İran’daki devrim sürecinin başarıya ulaşmasının, ABD’de 1976 yılında Carter’in ABD başkanı seçilmesi ile gerçekleştiği ifade edilmektedir. Devrimin mimarı kabul edilen Ali Şeriati 19 Haziran 1977’de İngiltere’de öldürüldü. 7 Ocak 1978’de İran’da İttilaat gazetesinde Humeyni’ye yönelik hakaret içerikli bir makale yayınlandı. 9 Ocak 1978’de Kum kentinde Şah Rıza Pehlevi yönetimine karşı bir ayaklanma hareketi başlatıldı. Böylece muhalefet hareketi sahnesine sonradan ve hatta son aşamalarda katılan dini gruplar ve Humeyni tarafından yeni yöntemler geliştirilip uygulamaya kondu. 6 Ekim 1978’de Humeyni Irak’tan ayrılıp Fransa’ya gitti. 1 Şubat 1979’da Air France’a ait bir uçakla Paris’ten Tahran’a devrimin lideri olarak döndü. Devrimden sonra İran yönetiminin Şiilik merkezli politikalar izlemesi neticesinde İslam alemi belirgin bir şekilde Şii ve Sünni kamplara bölünmüştür. Günümüze kadar Şii kesim sürekli güç kazanmıştır.

Seyyid Kutub Yoldaki İşaretlerde Hz. Peygamber’in (sav) Mekke’de insanları ‘La ilahe illallah’ akidesine davet ettiğini, hakimiyetin yalnızca Allah’a ait olduğu fikrini kalplere yerleştirmek için gayret ettiğini belirtir. O (sav) herhangi bir biçimde Arap milliyetçiliği, sınıfsal bir savaş veya sadece ahlaki bir mücadele yürütmemiştir. Her şeyi Allah’a dayanan bir nizam kurmak istemiştir. Davetçilerin vazifesi de her işte hakimiyetin Allah’a ait olduğunu kabul etmek ve hakimiyet hakkını gasp ederek Allah’ın otoritesine ortak olmak isteyen tüm tağutları (düzenleri, görüşleri, prensipleri) yeryüzünden silmektir.

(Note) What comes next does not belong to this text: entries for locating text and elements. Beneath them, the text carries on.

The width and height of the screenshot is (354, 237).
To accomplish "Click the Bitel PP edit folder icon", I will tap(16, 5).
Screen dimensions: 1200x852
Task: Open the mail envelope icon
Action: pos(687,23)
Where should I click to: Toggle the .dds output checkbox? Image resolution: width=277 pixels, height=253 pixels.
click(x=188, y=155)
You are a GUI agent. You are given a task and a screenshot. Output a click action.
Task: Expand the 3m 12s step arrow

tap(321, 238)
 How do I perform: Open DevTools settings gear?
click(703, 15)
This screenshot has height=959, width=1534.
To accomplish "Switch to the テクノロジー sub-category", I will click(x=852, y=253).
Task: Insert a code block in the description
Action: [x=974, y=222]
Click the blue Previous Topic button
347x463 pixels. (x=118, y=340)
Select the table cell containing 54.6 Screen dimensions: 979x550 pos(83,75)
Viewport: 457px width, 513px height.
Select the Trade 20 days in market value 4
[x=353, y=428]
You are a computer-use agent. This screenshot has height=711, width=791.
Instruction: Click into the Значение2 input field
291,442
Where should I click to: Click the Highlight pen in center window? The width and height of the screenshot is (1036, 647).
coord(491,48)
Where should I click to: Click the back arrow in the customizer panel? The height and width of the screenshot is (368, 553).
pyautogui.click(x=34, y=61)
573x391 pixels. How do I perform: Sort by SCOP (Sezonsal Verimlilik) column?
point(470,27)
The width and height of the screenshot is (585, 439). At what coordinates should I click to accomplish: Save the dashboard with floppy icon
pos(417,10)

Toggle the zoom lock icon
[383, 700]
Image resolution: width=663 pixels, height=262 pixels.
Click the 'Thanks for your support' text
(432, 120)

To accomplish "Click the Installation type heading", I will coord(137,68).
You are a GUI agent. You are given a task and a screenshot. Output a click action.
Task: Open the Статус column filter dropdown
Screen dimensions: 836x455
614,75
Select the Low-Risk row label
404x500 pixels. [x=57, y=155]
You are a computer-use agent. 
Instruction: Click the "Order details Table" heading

İslam akidesi ile insanlar arasına (devlet gücü, toplum düzeni, çevresel faktörler vs.) hiçbir şeyin girmemesi gerekir. İslam, ilahlık yetkisini insana veren bütün düzenlere karşı çıkıştır; her şekil ve biçimiyle insan hakimiyetine karşı tüm yeryüzünü kapsayan bir başkaldırı, arzın neresinde olursa olsun insan egemenliğine dayanan tüm sistemlere karşı bir direniştir.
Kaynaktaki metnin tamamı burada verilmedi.